De stemming waarin Mann in januari 1947 zijn Faustboek afsloot, was niet een van toenadering tot het vaderland. Veeleer een van toenemende gevoeligheid voor uit Duitsland gehoorde verwijten, van verwondering ook over het gebrek aan schuldgevoel dat uit persberichten kon worden afgeleid. Waar mogelijk toonde hij zich vergevingsgezind en tolerant. Zo verklaarde hij het bijzonder op prijs te stellen, dat de universiteit van Bonn hem in het in 1936 ingetrokken eredoctoraat wilde herstellen. Maar naar Duitsland terugkeren - neen! Wèl een reis naar Europa, van april tot september 1947, langverbeid en verlangend tegemoet gezien.
Bij het einde van de heenreis, aan boord nog van de Queen Elizabeth die de 16de mei te Southampton aankwam, een gesprek met journalisten. Het persbureau Reuter gaf het interview verkort weer: ‘Duitsland heeft door de oorlog geleden, maar er is niet minder geleden in Frankrijk, Italië, Polen, Griekenland en andere Europese landen. De Duitsers schijnen vol zelfbeklag te zijn, niet in staat om de chaos in naburige landen te zien.

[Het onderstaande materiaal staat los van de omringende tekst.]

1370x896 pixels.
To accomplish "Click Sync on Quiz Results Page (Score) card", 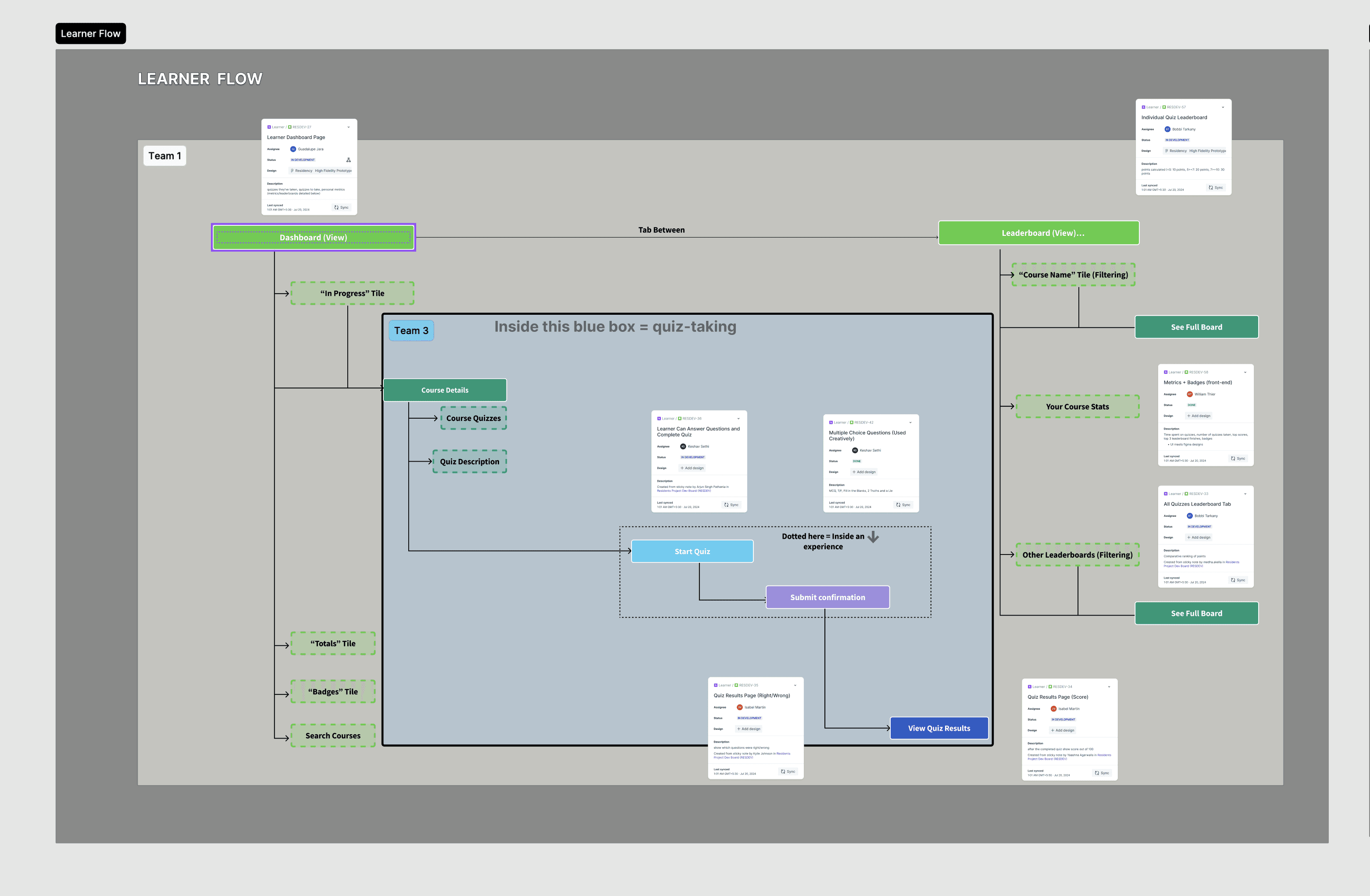I will pos(1102,773).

Alleen als Europa in zijn geheel tot herstel komt, zal Duitsland zich herstellen’.
Alweer rumoer in Duitsland. Scherpe perscommentaren op Manns als beschuldiging opgevatte woorden. Voor hemzelf een teken dat niet alleen geen sprake kon zijn van terugkeer, maar dat hij zelfs van een kort verblijf in Duitsland zou moeten afzien.
De berichten uit het gehavende, verslagen land waren lang verward gebleven, zo onoverzichtelijk als de heersende verwarring zelf, spoedig gestuit door bestuurlijke maatregelen van de bezettende machten. Waar honger dreigde, werd uit geallieerde legervoorraden geput - overwinnaars die als redders optraden, onverzettelijk slechts in het registreren en arresteren van nazi-leiders.

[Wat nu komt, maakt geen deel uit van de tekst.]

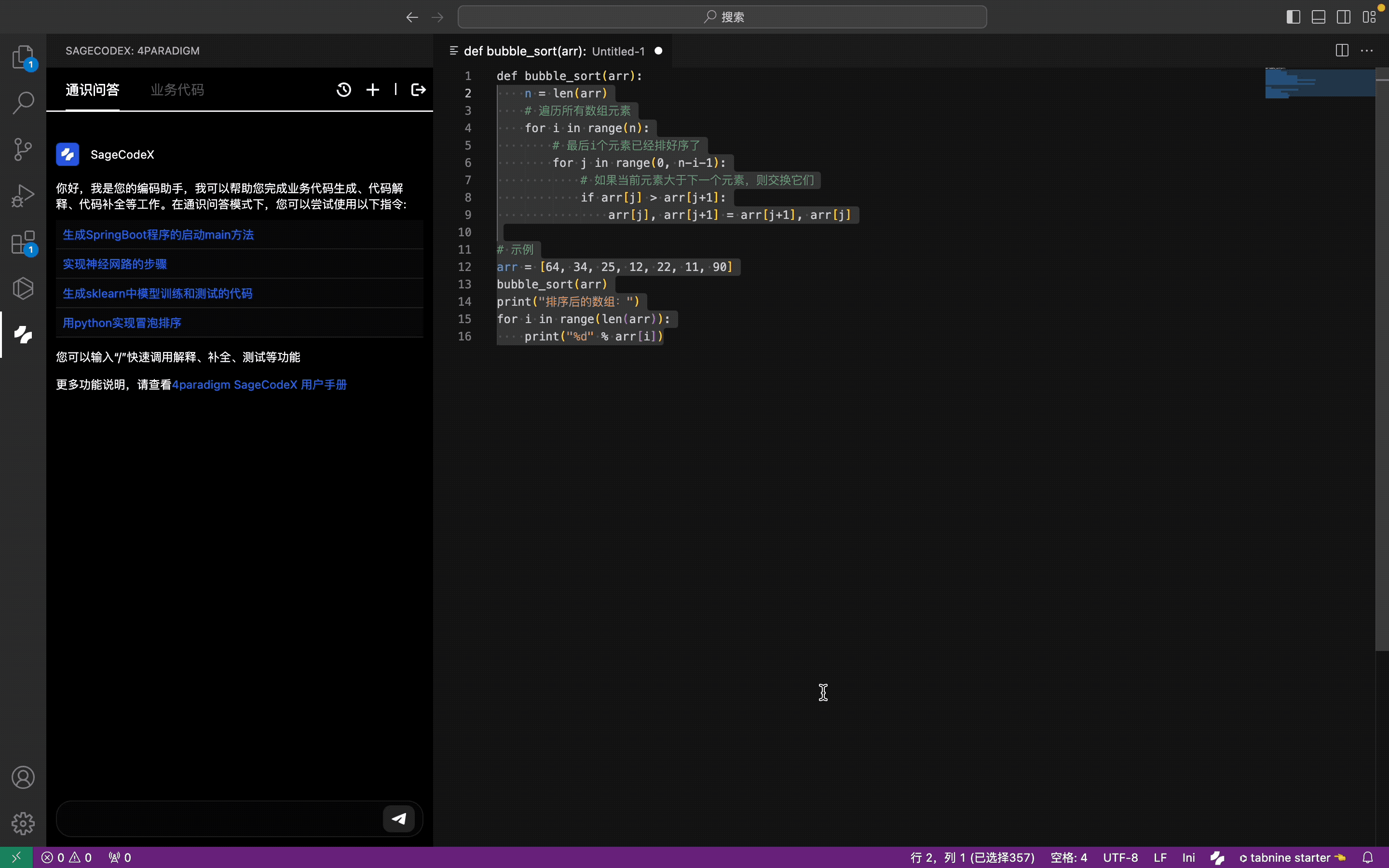The height and width of the screenshot is (868, 1389).
Task: Click the chat history clock icon
Action: pyautogui.click(x=344, y=90)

De verdeling van het staatsgebied in vier bezettingszones en
| |
| |
het gebied van Groot-Berlijn, bulletins over de juli-conferentie te Potsdam - veel deed de bevolking aan een nieuwe dictatuur denken, weinig in overeenstemming met de door de bezetters geuite wens dat het politiek onmondig gebleven volk tot demokratie zou worden opgevoed. De aanmoediging om de vroegere politieke partijen en vakverenigingen te doen herleven, maakte weinig indruk. De strijd om het bestaan verlamde collectieve wilsuitingen. Het produktie-apparaat was grotendeels vernield, steden lagen in puin. Slechts het platteland beschikte nog over voorraden, die langs allerlei sluikwegen in de zwarte handel belandden. Weggetrokken buitenlandse arbeiders werden vervangen door gedemobiliseerde soldaten of teruggekeerde krijgsgevangenen, vermoeide mannen, soms zonder vakkennis.
In de dagelijkse worsteling om zelfbehoud kwam onmatig veel neer op moeders-gezinshoofden, weduwen dikwijls of vrouwen die in onzekerheid verkeerden over het lot van hun mannen, zich afbeulend om hun kinderen voor broodgebrek te behoeden, onbuigzaam meestal in hun wil om resterende gezinsnormen te handhaven.
Wat verstonden buitenlandse waarnemers of moralisten eigenlijk onder gebrek aan schuldgevoel? Het uitblijven van getoond schuldbesef? Hoe had het zich temidden van chaotische toestanden kunnen manifesteren? Waaruit de kracht te putten om tussen de puinhopen, bij hongerrantsoenen, tot demonstraties van rouw en inkeer te komen? Buiten het gebed in de kerken kon geen schuld worden beleden zo overtuigd en onomwonden als buitenlanders hadden verwacht.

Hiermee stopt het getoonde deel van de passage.